Cigarette smoke contains highly reactive free radicals—unstable molecules that destructively oxidize other molecules, including DNA. Fortunately, vitamins C and E and other antioxidant compounds continually clear oxidizing radicals from the body.
Past research showed that Nrf2 activates genes that encode antioxidant proteins. But its full role has been unclear.
In the new study, researchers compared mice that lacked the Nrf2 gene with others that had such a gene. After exposing both groups to cigarette smoke for 6 months, the scientists found that the lungs of mice lacking Nrf2 protein had more free radicals, inflammation, and dead cells.
The researchers identified 50 genes that were significantly more active in the mice that made the Nrf2 protein than in those that didn’t. One gene was 11 times as active in the mice with Nrf2. Thirteen of the Nrf2–activated genes encode antioxidant proteins, the scientists report in the November Journal of Clinical Investigation.
That suggests that a dearth of antioxidant proteins in the lungs leaves the mice “with less of a defense against oxidative stress [from free radicals] produced by the cigarette smoke,” says study coauthor Tirumalai Rangasamy, an immunologist at Johns Hopkins University Medical Institutions in Baltimore.
Mice lacking Nrf2 also showed less activity in genes encoding proteins that detoxify pollutants and that support cell survival and growth.

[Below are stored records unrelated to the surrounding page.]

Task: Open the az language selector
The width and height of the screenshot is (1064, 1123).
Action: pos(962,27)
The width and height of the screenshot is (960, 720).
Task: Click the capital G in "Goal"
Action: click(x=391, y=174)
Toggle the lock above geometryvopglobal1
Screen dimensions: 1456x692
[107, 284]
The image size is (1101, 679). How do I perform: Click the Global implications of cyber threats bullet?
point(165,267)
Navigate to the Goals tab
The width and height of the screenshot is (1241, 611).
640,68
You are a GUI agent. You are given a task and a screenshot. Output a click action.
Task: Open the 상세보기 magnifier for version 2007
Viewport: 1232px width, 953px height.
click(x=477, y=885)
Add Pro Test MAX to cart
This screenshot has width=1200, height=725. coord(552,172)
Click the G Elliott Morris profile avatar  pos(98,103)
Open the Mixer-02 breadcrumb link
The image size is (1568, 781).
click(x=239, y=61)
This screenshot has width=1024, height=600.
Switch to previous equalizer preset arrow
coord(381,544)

Study coauthor Shyam Biswal, a toxicologist at Johns Hopkins, points out that free radicals unchecked by antioxidants can cause an overabundance of protein-chopping enzymes called proteases. Lung damage caused by extra proteases in the mice without Nrf2 probably contributes to the death of lung cells, he says.
“There’s a maintenance program that’s active and effective in the normal human lung, even in significant smokers, and that’s what protects most people from emphysema,” says pulmonologist Norbert Voelkel of the University of Colorado Health Sciences Center in Denver.
People and mice have similar versions of Nrf2 protein. Whether Nrf2 protein regulates that maintenance program in people, as it seems to do in mice, remains to be seen, Voelkel says.
By identifying variations in the Nrf2 gene among smokers with or without disease, Biswal says, researchers might ascertain the protein’s role in people and perhaps even determine who is genetically predisposed to developing emphysema.